The input
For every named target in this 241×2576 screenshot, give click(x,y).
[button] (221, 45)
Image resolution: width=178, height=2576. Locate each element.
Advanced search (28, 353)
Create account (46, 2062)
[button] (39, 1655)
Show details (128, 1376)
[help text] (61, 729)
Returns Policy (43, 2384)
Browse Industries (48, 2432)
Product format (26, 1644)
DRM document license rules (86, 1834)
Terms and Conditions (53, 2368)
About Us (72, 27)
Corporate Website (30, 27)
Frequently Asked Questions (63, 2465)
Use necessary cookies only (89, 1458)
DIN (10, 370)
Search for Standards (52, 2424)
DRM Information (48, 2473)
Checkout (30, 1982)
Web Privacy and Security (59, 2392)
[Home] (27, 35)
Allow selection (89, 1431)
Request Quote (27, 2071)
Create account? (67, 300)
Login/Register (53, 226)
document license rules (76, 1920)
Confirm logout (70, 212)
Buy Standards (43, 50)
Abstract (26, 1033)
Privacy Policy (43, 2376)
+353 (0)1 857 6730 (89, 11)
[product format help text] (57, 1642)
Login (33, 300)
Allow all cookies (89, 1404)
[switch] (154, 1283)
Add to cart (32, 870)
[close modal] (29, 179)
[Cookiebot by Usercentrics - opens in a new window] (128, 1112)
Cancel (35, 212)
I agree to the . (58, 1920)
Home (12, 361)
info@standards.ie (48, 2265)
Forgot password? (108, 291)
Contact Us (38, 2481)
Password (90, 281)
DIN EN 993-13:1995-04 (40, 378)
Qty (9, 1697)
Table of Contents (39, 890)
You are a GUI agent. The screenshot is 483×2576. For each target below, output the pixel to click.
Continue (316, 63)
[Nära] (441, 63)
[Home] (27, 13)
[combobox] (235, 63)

---

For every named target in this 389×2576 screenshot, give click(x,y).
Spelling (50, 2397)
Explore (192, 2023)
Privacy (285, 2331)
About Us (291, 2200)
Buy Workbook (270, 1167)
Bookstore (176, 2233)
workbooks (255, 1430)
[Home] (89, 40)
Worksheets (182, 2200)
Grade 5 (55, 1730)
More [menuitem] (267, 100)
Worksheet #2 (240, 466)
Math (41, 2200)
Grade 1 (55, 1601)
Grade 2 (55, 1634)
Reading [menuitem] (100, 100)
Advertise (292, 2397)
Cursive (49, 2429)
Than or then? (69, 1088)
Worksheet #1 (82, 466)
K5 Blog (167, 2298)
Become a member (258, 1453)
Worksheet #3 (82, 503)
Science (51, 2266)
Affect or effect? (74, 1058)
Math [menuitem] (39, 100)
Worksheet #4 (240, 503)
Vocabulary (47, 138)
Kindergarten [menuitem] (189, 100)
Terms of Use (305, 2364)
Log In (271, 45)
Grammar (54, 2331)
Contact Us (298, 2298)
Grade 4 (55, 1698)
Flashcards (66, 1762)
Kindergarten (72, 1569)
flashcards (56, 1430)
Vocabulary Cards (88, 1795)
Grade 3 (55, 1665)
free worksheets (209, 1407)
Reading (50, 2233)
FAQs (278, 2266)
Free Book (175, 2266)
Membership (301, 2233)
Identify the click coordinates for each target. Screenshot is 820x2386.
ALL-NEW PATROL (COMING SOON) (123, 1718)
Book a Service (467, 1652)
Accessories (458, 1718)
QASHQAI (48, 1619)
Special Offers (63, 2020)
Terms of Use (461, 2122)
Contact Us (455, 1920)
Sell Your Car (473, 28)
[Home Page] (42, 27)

...

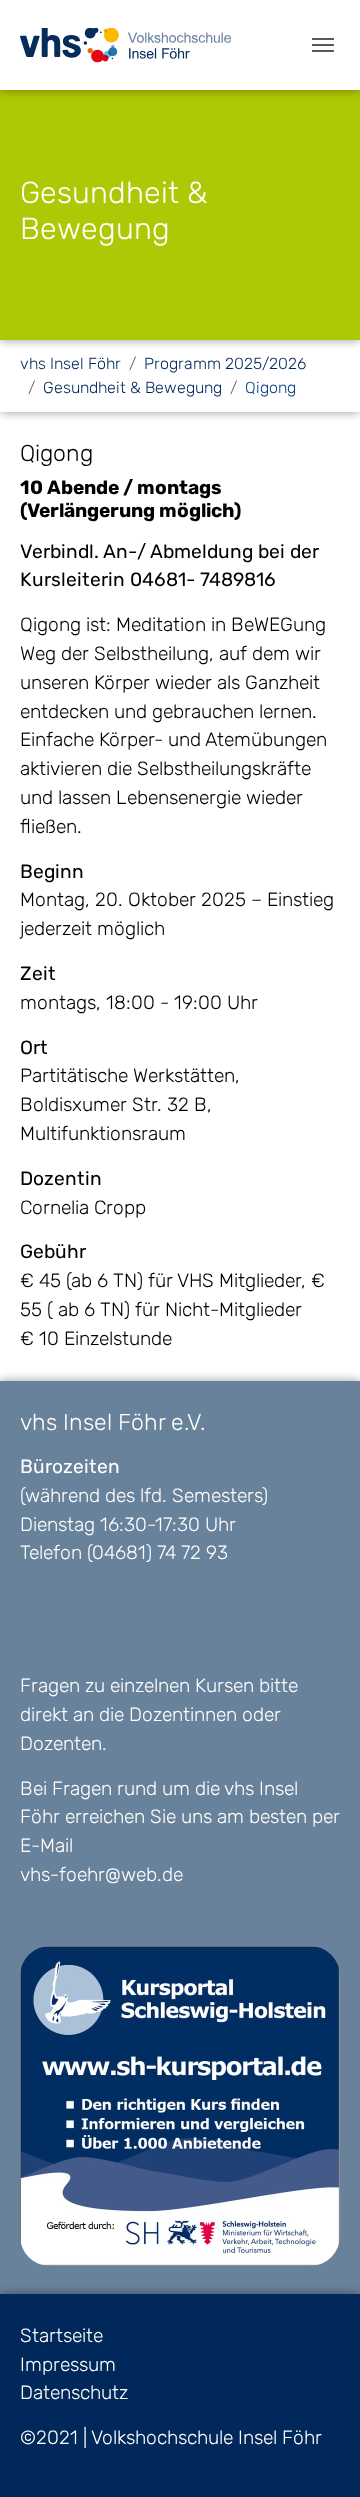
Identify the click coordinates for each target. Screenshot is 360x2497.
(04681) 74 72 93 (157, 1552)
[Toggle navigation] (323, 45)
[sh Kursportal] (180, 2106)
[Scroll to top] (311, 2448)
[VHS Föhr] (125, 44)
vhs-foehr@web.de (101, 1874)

Exercise details
Throughout the material above, find each line with "license" and return it.

Answer box
DRM document license rules (86, 1834)
document license rules (76, 1920)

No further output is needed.